In the press, Property Ownership

Saving Hog Island (Down East)

“Birders have been coming to the island, a few hundred yards off the Bremen shore, for seventy-two of the past seventy-four seasons, drawn by the opportunity to immerse themselves in its ecosystem in the company of extremely knowledgeable teachers….

“’Once you spend a week on that island, it can be a life changing experience,’ says Judy Braus, senior vice president for education at National Audubon in Washington, which has owned the island since 1936. ‘You interact with other participants and this ecologically diverse place, and I’ve seen people come with one set of values and expectations and in one week have changed them.’…
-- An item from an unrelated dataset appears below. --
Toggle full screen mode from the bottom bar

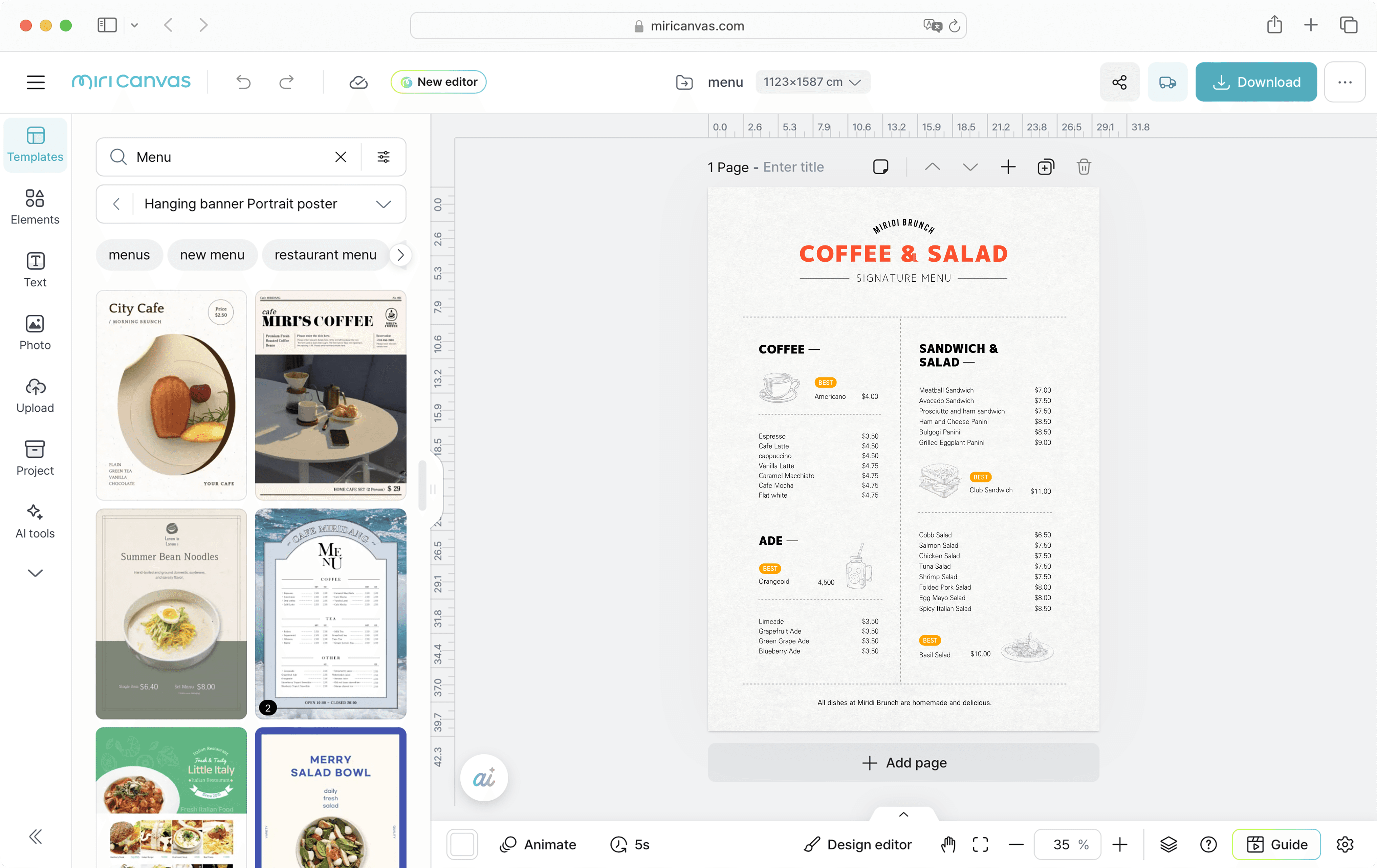pos(980,844)
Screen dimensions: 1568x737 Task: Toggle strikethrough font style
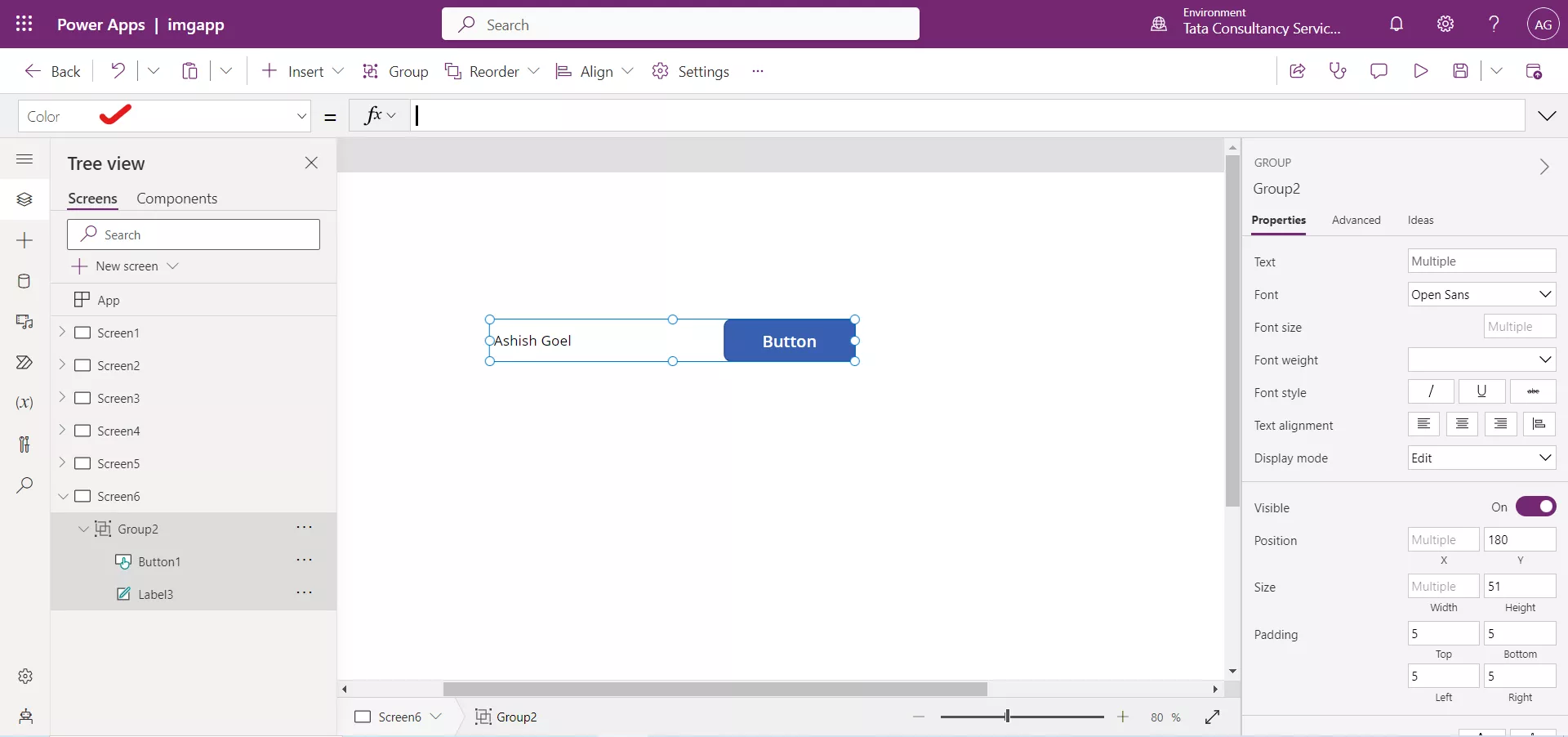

“But this year’s programs — which include a session for teens — have a lot on the line. The camp, which has been managed by Maine Audubon for the past decade, was closed last season because the Falmouth-based organization could no longer bear its all-too-frequent operating shortfalls. Myriad stakeholders have been at work to craft a viable model, but it’s not yet certain whether the birding programs are on the verge of a glorious new chapter, or experiencing their last hurrah….

“The loss of Hog Island’s bird program would likely close the book on one of the country’s most storied and venerable nature camps. Its birth predates the modern environmental movement by the better part of a century, to a time when few Americans had much sympathy for nature and even fewer realized that it was being undone by the excesses of the industrial age.”